◆ **Supplied material**:
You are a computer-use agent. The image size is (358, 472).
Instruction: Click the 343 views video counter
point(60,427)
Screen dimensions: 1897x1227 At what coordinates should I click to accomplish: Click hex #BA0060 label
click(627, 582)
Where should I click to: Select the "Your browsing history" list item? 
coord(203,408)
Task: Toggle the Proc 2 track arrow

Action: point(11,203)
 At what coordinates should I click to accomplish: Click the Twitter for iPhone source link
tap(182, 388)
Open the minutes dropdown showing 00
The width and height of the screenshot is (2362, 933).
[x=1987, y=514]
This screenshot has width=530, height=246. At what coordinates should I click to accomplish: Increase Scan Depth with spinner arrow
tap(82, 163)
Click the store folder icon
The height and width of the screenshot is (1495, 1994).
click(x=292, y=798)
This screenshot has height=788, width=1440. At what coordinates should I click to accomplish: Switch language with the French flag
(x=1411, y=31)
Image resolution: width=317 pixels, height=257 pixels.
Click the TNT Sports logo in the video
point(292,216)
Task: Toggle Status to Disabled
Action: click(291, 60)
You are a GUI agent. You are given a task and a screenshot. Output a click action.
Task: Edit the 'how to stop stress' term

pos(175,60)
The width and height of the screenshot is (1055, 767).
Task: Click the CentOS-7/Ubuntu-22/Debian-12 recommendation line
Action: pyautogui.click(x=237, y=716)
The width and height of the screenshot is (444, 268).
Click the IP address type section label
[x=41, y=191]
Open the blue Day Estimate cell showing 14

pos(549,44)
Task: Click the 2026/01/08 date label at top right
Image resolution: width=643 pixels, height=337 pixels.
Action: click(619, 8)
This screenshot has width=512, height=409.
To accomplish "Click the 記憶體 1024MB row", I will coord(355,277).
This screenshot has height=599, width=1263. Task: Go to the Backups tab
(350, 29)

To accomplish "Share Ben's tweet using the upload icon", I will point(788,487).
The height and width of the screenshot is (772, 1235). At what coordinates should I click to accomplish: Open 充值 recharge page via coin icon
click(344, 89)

◆ **Your instructions**: Copy out all of the data above, line for line, with no changes.

◆ **Solved problem**:
You are a computer-use agent. The image size is (358, 472).
Instruction: Click the 343 views video counter
point(60,427)
Screen dimensions: 1897x1227 At what coordinates should I click to accomplish: Click hex #BA0060 label
click(627, 582)
Where should I click to: Select the "Your browsing history" list item? 
coord(203,408)
Task: Toggle the Proc 2 track arrow

Action: point(11,203)
 At what coordinates should I click to accomplish: Click the Twitter for iPhone source link
tap(182, 388)
Open the minutes dropdown showing 00
The width and height of the screenshot is (2362, 933).
[x=1987, y=514]
This screenshot has width=530, height=246. At what coordinates should I click to accomplish: Increase Scan Depth with spinner arrow
tap(82, 163)
Click the store folder icon
The height and width of the screenshot is (1495, 1994).
click(x=292, y=798)
This screenshot has height=788, width=1440. At what coordinates should I click to accomplish: Switch language with the French flag
(x=1411, y=31)
Image resolution: width=317 pixels, height=257 pixels.
Click the TNT Sports logo in the video
point(292,216)
Task: Toggle Status to Disabled
Action: click(291, 60)
You are a GUI agent. You are given a task and a screenshot. Output a click action.
Task: Edit the 'how to stop stress' term

pos(175,60)
The width and height of the screenshot is (1055, 767).
Task: Click the CentOS-7/Ubuntu-22/Debian-12 recommendation line
Action: pyautogui.click(x=237, y=716)
The width and height of the screenshot is (444, 268).
Click the IP address type section label
[x=41, y=191]
Open the blue Day Estimate cell showing 14

pos(549,44)
Task: Click the 2026/01/08 date label at top right
Image resolution: width=643 pixels, height=337 pixels.
Action: click(619, 8)
This screenshot has width=512, height=409.
To accomplish "Click the 記憶體 1024MB row", I will coord(355,277).
This screenshot has height=599, width=1263. Task: Go to the Backups tab
(350, 29)

To accomplish "Share Ben's tweet using the upload icon", I will point(788,487).
The height and width of the screenshot is (772, 1235). At what coordinates should I click to accomplish: Open 充值 recharge page via coin icon
click(344, 89)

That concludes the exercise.